• Task details:
Search the records that follow and extract every line containing the string "click".

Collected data
########################################
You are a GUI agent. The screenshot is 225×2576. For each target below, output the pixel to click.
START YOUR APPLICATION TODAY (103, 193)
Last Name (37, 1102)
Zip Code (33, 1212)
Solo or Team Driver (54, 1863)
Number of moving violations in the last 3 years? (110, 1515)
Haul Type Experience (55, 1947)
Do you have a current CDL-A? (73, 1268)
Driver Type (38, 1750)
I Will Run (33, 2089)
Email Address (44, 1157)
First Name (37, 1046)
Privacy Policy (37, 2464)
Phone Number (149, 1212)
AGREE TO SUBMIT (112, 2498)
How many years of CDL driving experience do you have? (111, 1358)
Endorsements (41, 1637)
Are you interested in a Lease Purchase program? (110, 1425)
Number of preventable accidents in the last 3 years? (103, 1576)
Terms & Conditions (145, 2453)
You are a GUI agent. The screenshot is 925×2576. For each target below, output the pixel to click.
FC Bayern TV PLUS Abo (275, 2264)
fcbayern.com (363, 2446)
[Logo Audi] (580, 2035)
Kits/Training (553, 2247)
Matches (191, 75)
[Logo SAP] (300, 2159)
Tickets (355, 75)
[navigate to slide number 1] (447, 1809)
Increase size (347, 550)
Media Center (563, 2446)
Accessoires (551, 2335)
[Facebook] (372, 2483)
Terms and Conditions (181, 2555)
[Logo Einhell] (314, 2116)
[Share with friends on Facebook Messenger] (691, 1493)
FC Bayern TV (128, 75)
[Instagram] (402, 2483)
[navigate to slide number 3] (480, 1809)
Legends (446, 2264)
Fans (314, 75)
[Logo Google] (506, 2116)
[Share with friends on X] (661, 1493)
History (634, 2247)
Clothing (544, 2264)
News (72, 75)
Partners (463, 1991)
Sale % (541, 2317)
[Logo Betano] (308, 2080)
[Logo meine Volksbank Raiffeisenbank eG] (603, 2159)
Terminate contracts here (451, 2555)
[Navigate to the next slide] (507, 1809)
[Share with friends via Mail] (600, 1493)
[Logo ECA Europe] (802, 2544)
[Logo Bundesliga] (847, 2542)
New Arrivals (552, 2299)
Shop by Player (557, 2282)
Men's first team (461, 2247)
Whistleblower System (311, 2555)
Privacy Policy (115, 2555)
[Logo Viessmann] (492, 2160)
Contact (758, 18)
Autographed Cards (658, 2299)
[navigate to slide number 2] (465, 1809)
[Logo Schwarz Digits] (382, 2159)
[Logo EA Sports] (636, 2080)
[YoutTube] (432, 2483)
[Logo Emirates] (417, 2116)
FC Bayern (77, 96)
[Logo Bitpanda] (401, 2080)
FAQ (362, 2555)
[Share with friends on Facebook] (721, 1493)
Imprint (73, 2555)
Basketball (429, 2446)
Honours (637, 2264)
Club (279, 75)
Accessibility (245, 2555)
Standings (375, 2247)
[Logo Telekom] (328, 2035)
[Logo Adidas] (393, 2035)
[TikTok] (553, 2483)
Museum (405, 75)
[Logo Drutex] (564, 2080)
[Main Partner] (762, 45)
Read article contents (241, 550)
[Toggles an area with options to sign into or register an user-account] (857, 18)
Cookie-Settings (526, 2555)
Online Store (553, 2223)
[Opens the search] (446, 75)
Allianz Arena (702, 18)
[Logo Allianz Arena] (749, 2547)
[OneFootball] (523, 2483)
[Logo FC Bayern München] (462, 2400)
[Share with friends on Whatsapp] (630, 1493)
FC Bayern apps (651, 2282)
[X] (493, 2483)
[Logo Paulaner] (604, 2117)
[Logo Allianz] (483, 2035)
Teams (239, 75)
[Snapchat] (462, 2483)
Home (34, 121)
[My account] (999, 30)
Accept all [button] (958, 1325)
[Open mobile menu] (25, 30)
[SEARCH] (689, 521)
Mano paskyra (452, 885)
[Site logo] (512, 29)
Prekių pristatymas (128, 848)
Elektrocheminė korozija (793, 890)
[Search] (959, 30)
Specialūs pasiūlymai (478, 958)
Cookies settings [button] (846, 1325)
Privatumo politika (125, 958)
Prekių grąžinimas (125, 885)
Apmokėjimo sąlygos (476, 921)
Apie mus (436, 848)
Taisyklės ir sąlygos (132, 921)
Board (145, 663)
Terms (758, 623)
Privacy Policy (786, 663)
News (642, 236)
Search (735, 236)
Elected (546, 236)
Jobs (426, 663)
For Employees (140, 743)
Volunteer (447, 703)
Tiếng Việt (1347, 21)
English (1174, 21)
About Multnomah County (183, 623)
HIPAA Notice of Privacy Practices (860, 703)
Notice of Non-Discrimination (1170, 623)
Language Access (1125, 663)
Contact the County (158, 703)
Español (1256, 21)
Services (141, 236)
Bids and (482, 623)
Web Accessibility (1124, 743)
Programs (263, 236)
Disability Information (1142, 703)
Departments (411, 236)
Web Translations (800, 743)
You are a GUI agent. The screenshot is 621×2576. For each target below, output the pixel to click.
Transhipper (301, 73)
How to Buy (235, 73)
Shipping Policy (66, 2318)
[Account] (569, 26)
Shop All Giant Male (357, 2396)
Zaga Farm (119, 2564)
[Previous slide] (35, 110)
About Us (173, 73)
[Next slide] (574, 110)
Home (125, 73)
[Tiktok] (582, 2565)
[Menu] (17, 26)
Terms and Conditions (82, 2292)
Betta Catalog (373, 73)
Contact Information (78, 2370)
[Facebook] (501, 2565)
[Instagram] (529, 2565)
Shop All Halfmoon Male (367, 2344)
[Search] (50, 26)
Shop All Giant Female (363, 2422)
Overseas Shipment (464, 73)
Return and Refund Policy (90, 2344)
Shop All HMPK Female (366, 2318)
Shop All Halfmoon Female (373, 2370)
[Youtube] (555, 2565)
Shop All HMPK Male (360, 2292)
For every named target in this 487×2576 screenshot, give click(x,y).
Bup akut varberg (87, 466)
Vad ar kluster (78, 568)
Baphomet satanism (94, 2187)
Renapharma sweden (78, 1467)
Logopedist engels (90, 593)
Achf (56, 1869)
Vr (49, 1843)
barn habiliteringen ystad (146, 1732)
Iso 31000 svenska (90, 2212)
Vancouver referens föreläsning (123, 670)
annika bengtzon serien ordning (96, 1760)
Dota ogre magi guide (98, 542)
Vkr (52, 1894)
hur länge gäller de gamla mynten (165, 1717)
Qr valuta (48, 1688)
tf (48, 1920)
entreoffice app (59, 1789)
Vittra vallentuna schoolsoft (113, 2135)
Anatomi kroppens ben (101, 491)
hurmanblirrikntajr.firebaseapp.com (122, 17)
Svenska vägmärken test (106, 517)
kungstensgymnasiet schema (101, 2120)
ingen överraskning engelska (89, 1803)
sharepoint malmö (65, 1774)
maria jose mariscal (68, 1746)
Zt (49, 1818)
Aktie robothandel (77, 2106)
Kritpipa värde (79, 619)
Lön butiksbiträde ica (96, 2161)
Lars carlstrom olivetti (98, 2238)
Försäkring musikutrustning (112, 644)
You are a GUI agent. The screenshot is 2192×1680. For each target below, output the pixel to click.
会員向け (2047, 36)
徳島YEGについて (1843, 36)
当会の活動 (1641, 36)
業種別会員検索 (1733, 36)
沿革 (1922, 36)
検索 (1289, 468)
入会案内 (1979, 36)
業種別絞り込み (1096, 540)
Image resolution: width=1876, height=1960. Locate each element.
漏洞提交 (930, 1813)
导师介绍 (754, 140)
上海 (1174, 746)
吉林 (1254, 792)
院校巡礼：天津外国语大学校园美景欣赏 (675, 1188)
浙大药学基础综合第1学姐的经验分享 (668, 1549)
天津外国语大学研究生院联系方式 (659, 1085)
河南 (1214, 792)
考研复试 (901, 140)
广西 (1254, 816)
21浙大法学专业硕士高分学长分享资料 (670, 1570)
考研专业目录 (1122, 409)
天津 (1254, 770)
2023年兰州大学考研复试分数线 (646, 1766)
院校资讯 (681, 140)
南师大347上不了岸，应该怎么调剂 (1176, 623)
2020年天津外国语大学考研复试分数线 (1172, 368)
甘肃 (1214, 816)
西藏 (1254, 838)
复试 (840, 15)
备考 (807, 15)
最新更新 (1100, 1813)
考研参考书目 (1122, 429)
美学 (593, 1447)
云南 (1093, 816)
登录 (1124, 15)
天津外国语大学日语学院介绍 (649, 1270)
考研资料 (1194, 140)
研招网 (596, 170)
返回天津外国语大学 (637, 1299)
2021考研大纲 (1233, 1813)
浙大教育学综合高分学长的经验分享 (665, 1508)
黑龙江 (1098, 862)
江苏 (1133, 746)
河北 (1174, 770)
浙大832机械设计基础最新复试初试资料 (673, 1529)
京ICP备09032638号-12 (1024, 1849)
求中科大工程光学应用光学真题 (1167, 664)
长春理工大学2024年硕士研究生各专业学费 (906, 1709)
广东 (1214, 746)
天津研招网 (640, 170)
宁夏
########################################
• Exercise output:
You are a GUI agent. The screenshot is 225×2576. For each target below, output the pixel to click.
You are a GUI agent. The screenshot is 925×2576. For each target below, output the pixel to click.
You are a GUI agent. The screenshot is 621×2576. For each target below, output the pixel to click.
For every named target in this 487×2576 screenshot, give click(x,y).
You are a GUI agent. The screenshot is 2192×1680. For each target below, output the pixel to click.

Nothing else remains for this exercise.